Kadang ia berpikir, untuk apa ia berlelah-lelah memikirkan alur semenarik mungkin kalau pembacanya sedikit? Ya, walaupun ia akui, ia mendapat sedikit rezeki dari profesi langka ini.

Langka? Iya! Mana ada orang yang menjadikan menulis sebagai satu-satunya mata pencaharian. Mungkin ada beberapa dari sekian banyak manusia di muka bumi ini. Namun,  kebanyakan orang hanya menjadikan menulis sebagai pekerjaan sampingan.

Tanisha bersiap untuk segera pergi ke alam mimpi. Ia harus mendinginkan kepalanya terlebih dahulu. Ia harap bisa mendapat inspirasi lewat mimpinya walau hanya secuil.

Tanisha pun harus mempersiapkan mentalnya untuk esok hari. Iya, Tanisha sempat lupa kalau besok adalah hari paling bersejarah dalam hidupnya. Namun juga hari yang paling ia benci.

Besok, adalah hari pernikahannya dengan seorang laki-laki bergelar gus bernama Aqlan Harith Ridauddin.

***

Aqlan tersenyum senang saat menyaksikan para santriwan dan santriwati yang tengah sibuk memasak makanan di dapur pesantren. Aqlan merasa bahagia ketika murid-muridnya itu seolah begitu antusias dengan hari pernikahannya esok hari. 

Ya, setelah perdebatan cukup panjang dengan istrinya, akhirnya ia keputusan yang ia ambil tetaplah menerima perjodohan ini. Ia yakin, mungkin ini memang jalan yang terbaik yang diberikan Allah untuknya. 
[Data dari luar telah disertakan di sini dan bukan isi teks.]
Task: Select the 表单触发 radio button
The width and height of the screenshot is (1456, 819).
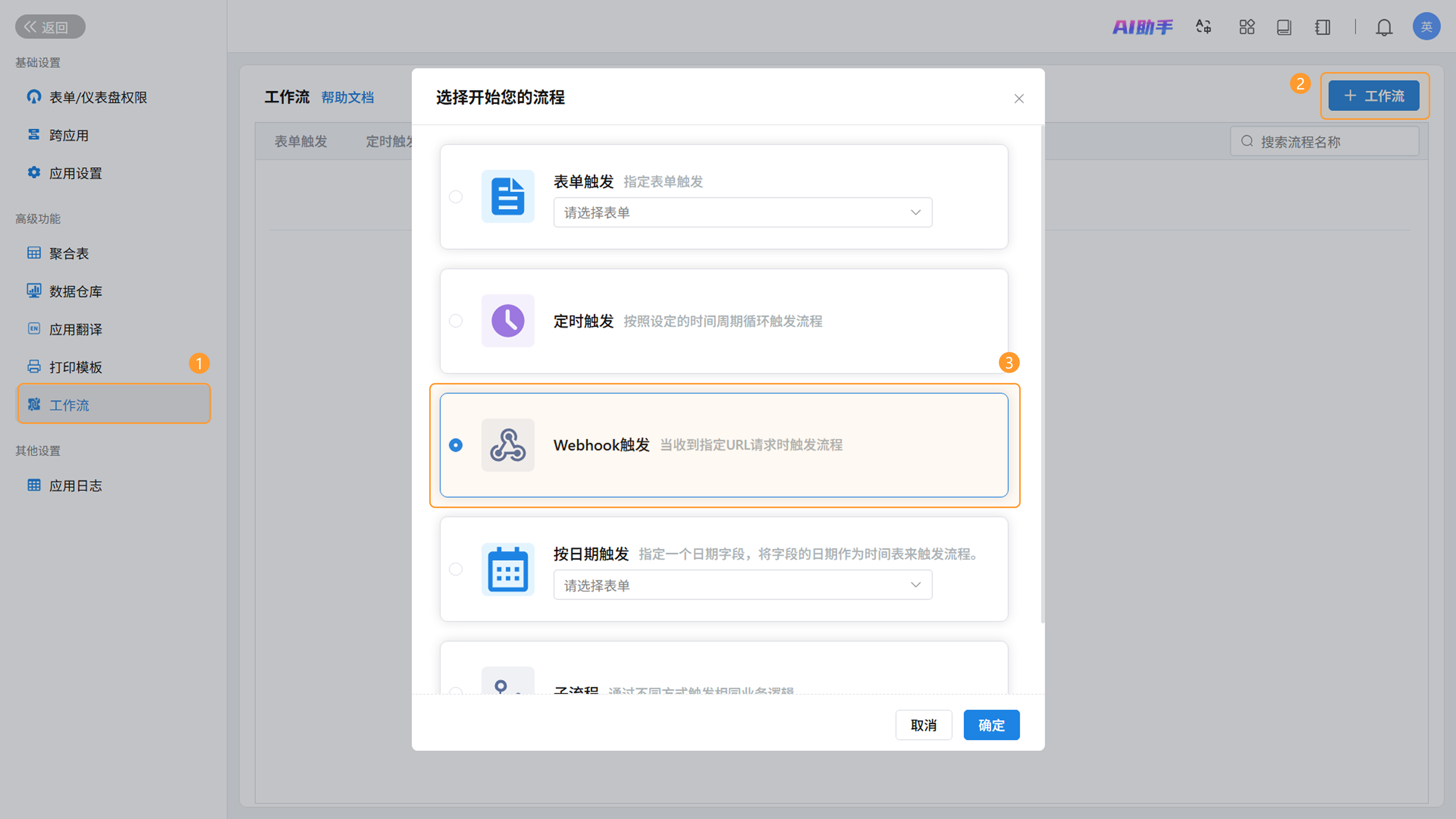Action: click(455, 197)
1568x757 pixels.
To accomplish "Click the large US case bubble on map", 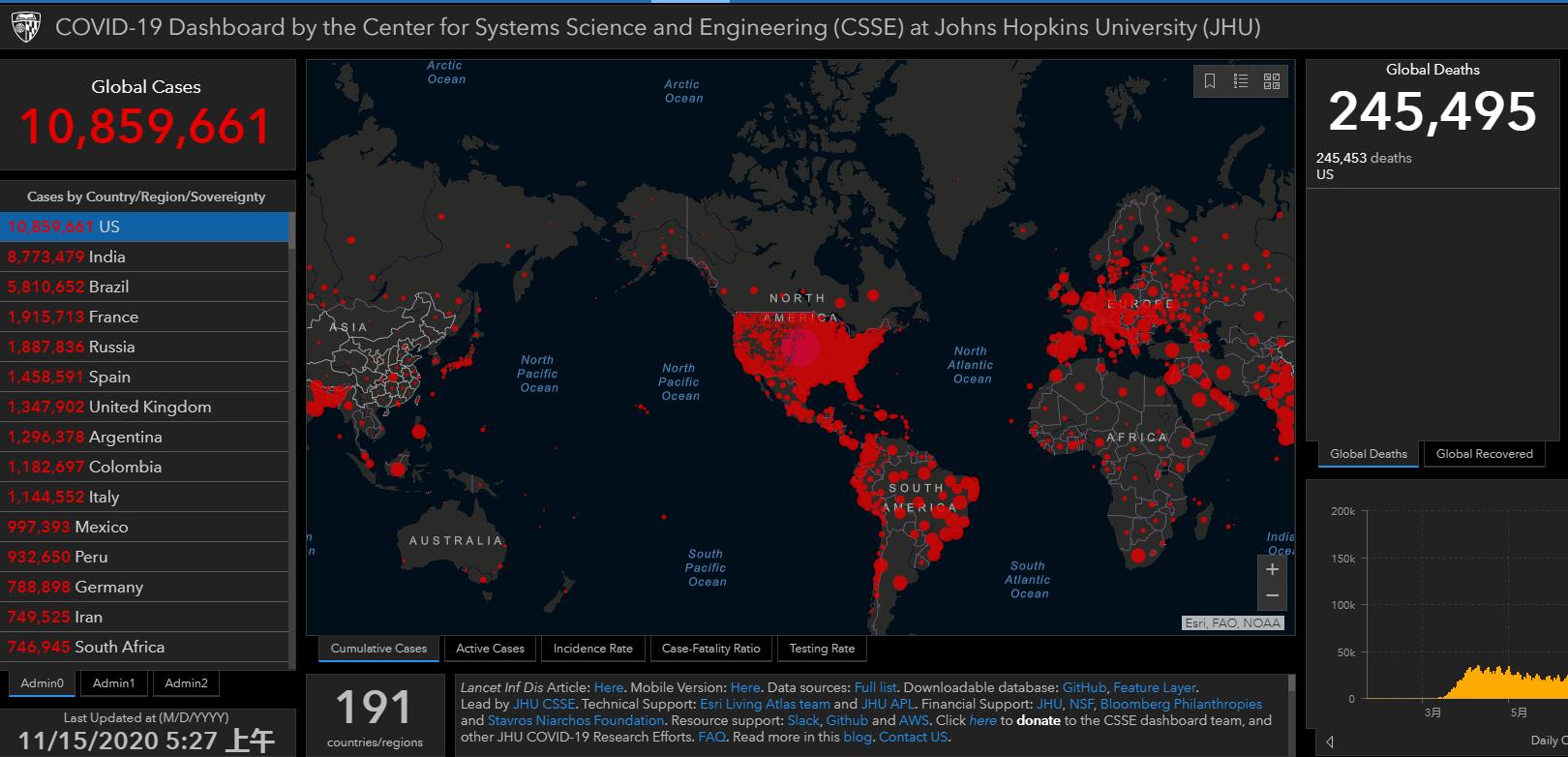I will coord(799,348).
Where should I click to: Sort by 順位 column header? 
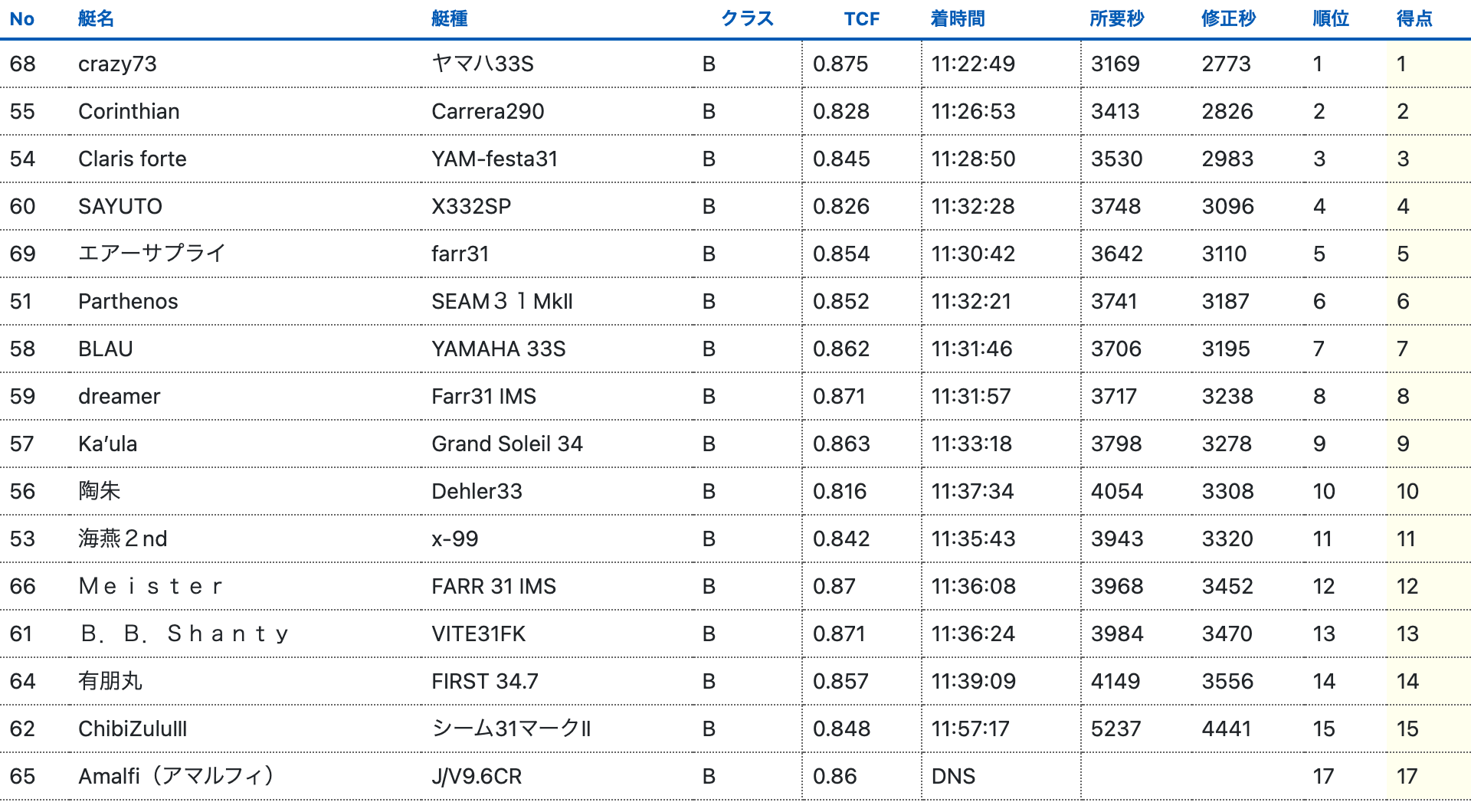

"Cieee, senyum-senyum mulu Ustaz Aqlan-nya."

Aqlan tiba-tiba salah tingkah saat mendapati keponakannya yang tengah berdiri di hadapannya sambil tersenyum jahil. Malam ini keponakannya itu pasti akan gencar meledekinya terus menerus. 

"Biarin, senyum itu ibadah, Dek," sahut Aqlan sambil melipat kedua tangannya di depan dada. 
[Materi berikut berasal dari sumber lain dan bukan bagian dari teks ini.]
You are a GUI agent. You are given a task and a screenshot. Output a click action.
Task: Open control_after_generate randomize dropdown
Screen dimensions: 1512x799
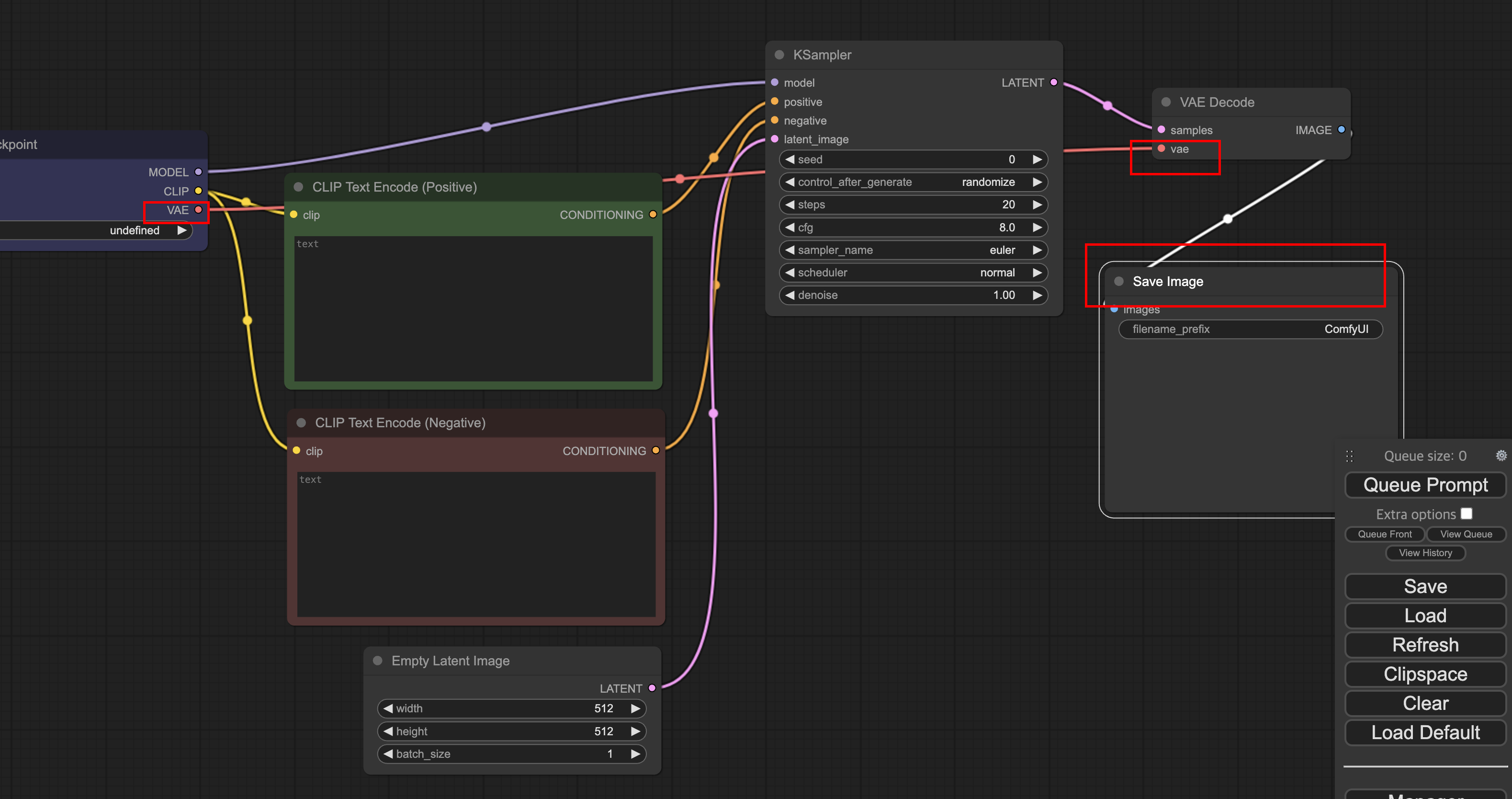(913, 182)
Leyna tertawa renyah mendengar kalimat yang diucapkan Aqlan, walaupun menurut Aqlan sendiri tak ada yang lucu dari ucapannya. 

"Gak sabar, deh, pengen cepet-cepet besok," ujar gadis itu dengan raut wajah antusiasnya. 

Aqlan tertawa ringan seraya menggeleng-gelengkan kepalanya melihat tingkah lucu keponakannya itu. "Yang mau nikahnya Abang, tapi yang gak sabarannya kok kamu?" tanya laki-laki tak kuasa menahan senyumnya. 

"Karena aku suka sama Kak Acha," balas Leyna dengan tingkah menggemaskannya. 

Aqlan pun kembali tertawa, dan dalam hati ia berkata, "Iya, Abang juga suka sama perempuan bernama Tanisha itu."